Activity:
Return exactly the lines of the records below, starting at the line that contains "Given: Open the Currency card options menu" and ending at the line that contains "Given: Select the 2008 bar showing 27", with both of those lines kept.

[Saved entries]
________________________

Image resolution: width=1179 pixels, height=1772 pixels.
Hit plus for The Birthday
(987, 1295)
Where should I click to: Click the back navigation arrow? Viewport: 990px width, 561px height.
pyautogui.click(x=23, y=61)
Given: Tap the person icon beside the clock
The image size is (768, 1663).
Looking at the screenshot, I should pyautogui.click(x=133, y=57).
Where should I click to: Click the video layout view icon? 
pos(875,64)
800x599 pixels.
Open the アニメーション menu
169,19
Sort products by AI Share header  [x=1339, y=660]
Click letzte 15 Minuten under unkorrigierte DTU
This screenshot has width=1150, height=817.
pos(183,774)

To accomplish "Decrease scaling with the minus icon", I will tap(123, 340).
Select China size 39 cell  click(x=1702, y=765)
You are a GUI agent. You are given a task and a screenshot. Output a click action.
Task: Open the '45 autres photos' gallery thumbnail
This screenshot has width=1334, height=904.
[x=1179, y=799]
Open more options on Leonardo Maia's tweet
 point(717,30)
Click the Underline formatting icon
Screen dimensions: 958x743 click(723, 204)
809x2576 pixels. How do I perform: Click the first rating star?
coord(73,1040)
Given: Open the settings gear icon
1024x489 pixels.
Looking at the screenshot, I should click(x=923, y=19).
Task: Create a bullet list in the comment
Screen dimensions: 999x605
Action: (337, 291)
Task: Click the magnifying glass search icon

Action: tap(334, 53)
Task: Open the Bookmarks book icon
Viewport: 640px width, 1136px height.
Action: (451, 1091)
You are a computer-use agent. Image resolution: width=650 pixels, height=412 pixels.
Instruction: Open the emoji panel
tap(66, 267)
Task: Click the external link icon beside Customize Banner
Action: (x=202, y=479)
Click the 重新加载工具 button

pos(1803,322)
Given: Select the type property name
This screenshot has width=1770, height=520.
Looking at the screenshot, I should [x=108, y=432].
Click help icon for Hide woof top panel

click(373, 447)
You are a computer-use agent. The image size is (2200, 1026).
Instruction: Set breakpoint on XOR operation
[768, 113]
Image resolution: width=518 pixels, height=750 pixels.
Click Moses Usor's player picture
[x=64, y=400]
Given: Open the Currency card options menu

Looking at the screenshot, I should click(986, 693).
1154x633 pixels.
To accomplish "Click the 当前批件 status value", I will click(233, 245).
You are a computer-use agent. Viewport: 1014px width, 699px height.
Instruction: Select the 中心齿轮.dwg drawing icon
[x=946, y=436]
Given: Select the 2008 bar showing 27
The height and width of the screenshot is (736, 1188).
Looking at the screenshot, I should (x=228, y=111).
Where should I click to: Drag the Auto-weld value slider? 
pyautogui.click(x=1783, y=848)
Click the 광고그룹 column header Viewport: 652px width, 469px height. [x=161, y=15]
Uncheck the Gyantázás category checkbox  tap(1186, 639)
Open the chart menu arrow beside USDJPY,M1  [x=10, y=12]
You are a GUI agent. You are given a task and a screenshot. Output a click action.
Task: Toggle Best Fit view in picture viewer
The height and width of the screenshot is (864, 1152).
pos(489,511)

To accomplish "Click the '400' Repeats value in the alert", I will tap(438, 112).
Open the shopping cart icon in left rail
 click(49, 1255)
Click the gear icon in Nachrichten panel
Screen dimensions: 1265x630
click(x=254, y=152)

________________________

Result of the exercise:
Given: Open the Currency card options menu

Looking at the screenshot, I should click(986, 693).
1154x633 pixels.
To accomplish "Click the 当前批件 status value", I will click(233, 245).
You are a computer-use agent. Viewport: 1014px width, 699px height.
Instruction: Select the 中心齿轮.dwg drawing icon
[x=946, y=436]
Given: Select the 2008 bar showing 27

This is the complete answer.